Makes 8-10 mooncakes:
For the filling:
175g shiroan(white bean paste)
a pinch of salt
2g ceremonial matcha powder
In a pot, stir the shiroan and salt on low heat for 5 minutes, until the paste thickens substantially. Stir in the matcha powder, off heat, combined. Cool down the filling before attempting to use.
For the dough:
150g flour
85g golden syrup
1/2 tsp lye water
30g vegetable oil
2g ceremonial matcha powder
1 egg yolk
Mix together everything minus the egg yolk to form your dough. For the mooncakes, take 30g of your dough and flatten it the best you can. Take 15g of the filling and roll into a small ball. Wrap the dough around the filling. Generously oil mooncake paddles and press the mooncakes into the paddles to form their shapes. Remove and place onto a lined sheet tray. Brush with egg yolk and bake at 350 degrees F for 20 minutes to finish.
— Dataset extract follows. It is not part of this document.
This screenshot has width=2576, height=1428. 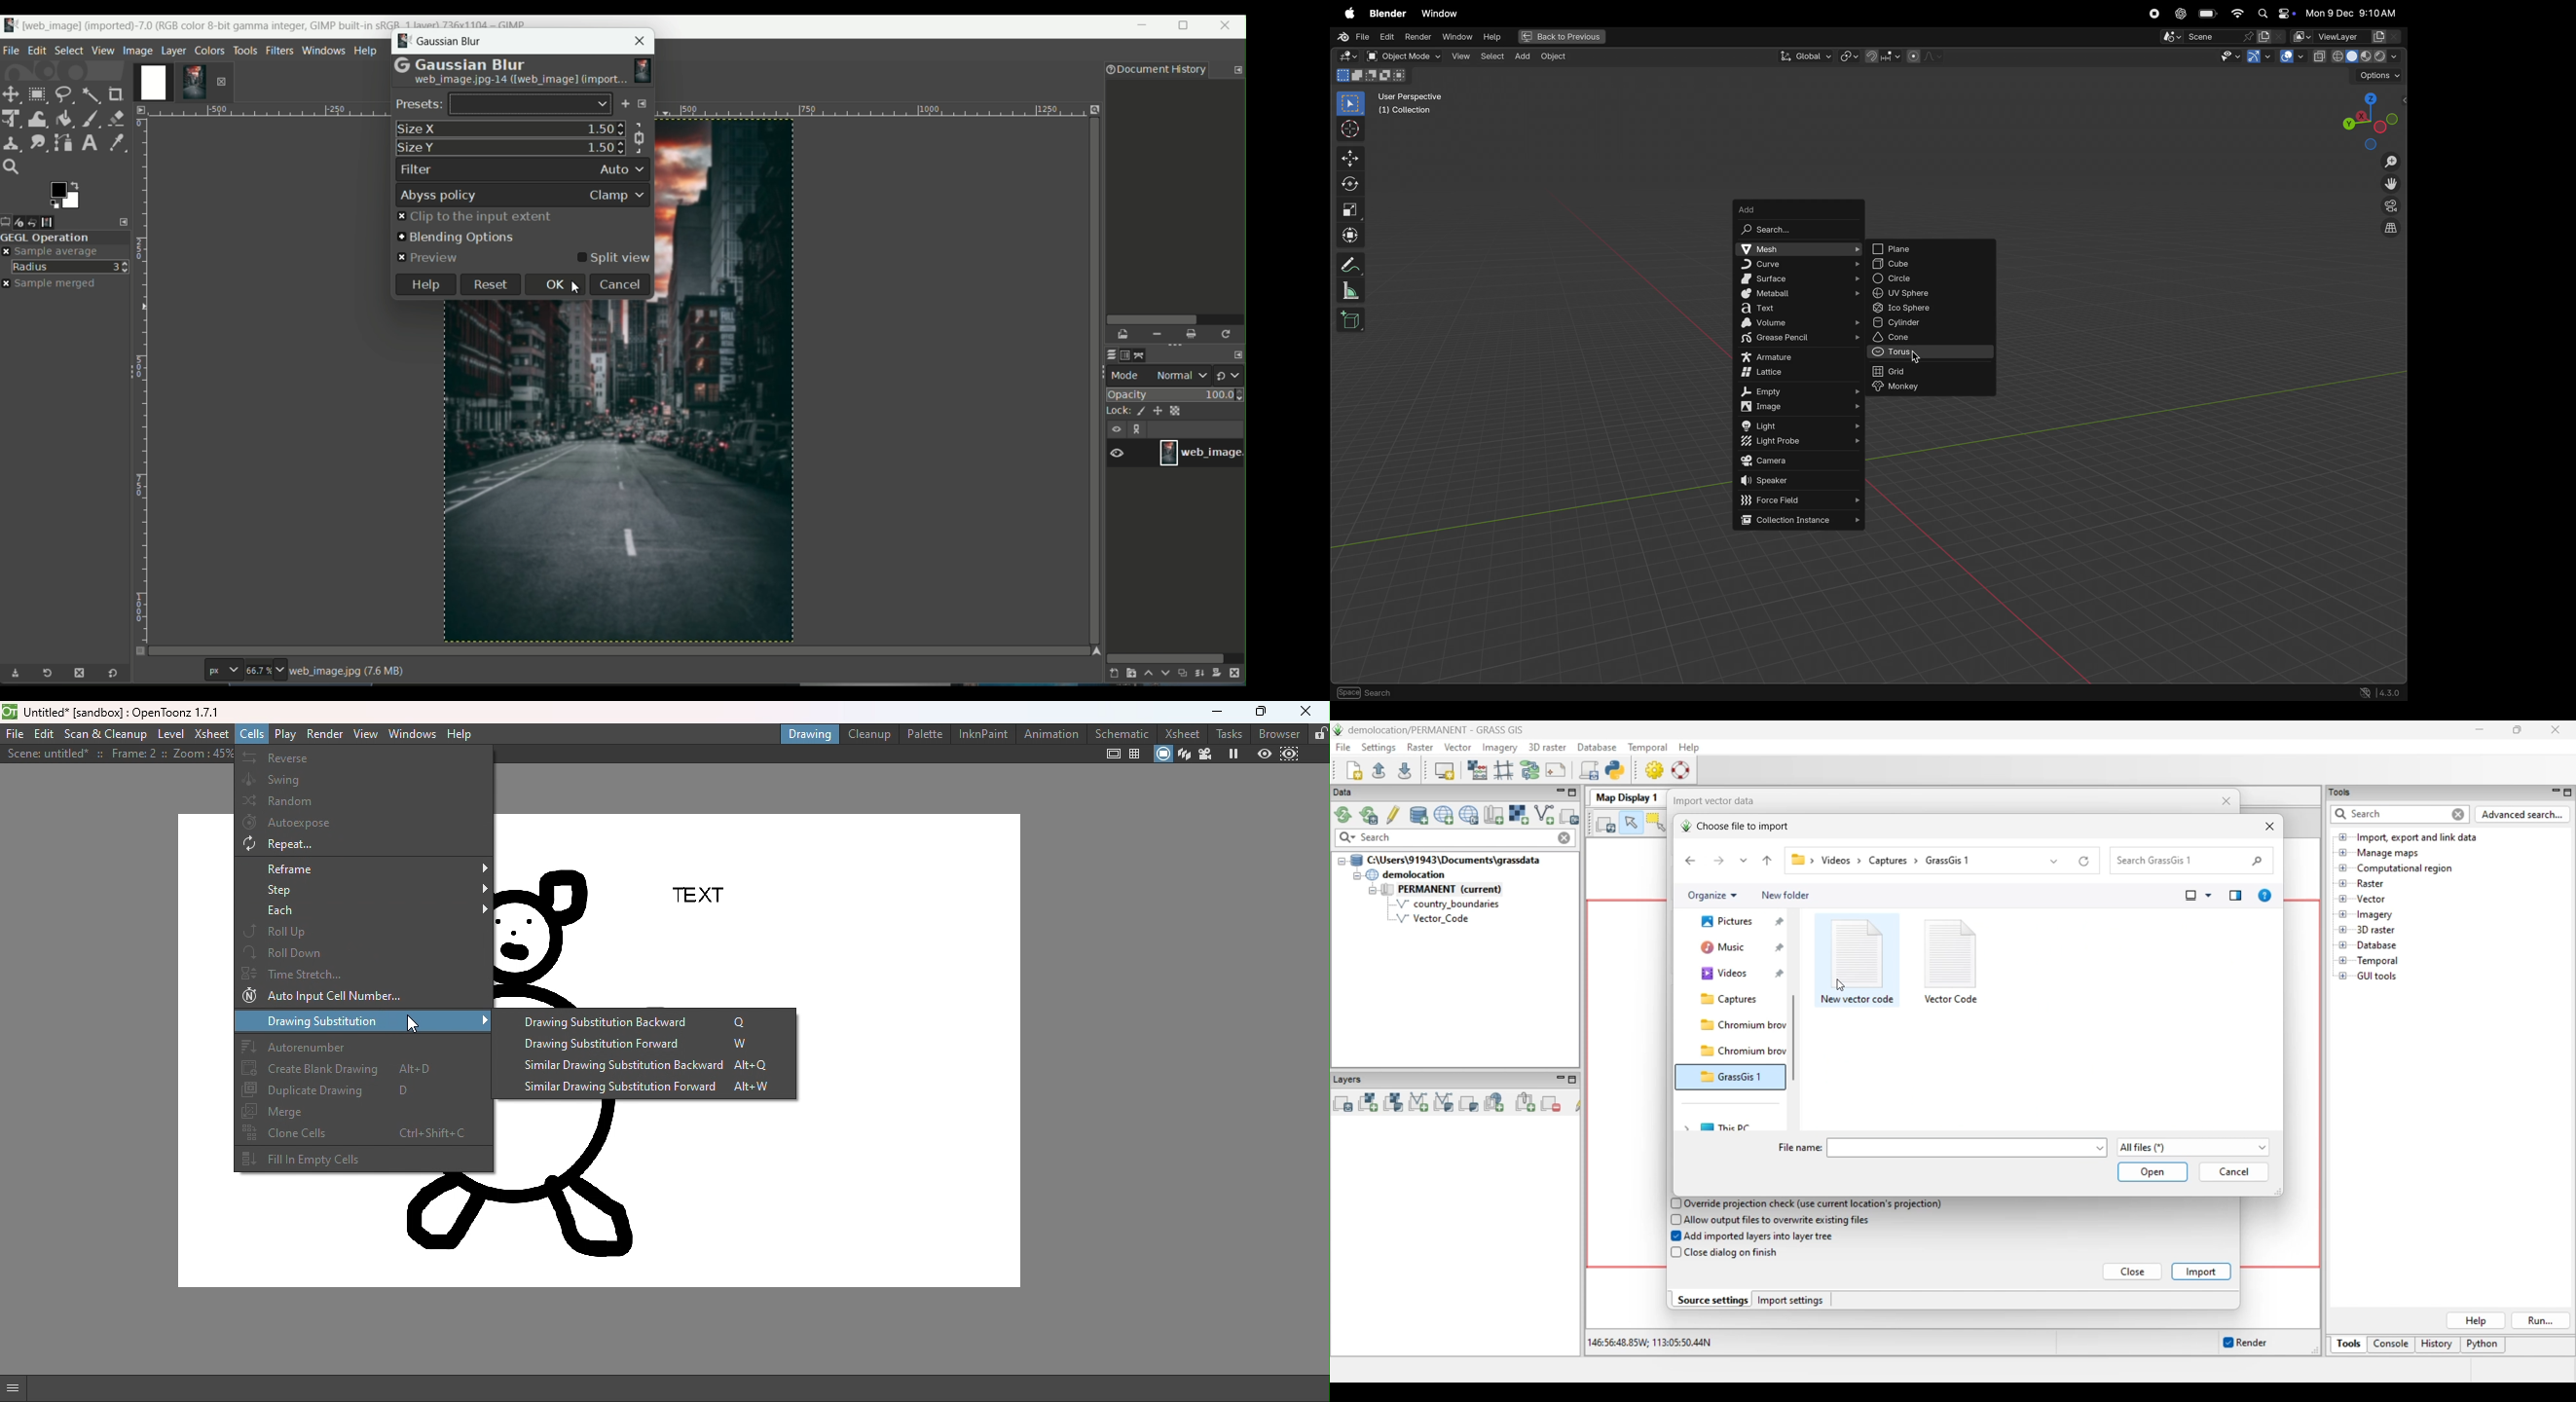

For the lye water, you can make it from scratch by boiling down 2 tbsp water with .1 grams of baking soda for 2 minutes. You don’t need a lot of lye water to make this recipe, but you can also purchase it at Asian supermarkets! You can also use lye water for things like pretzels!
For the golden syrup, you can make it by boiling down 3/4 cups of sugar with 1/2 cup water and a pinch of salt. Once the sugar is golden brown, take off heat and stir in 1 tsp lemon juice to finish. You can also sub out the syrup with honey!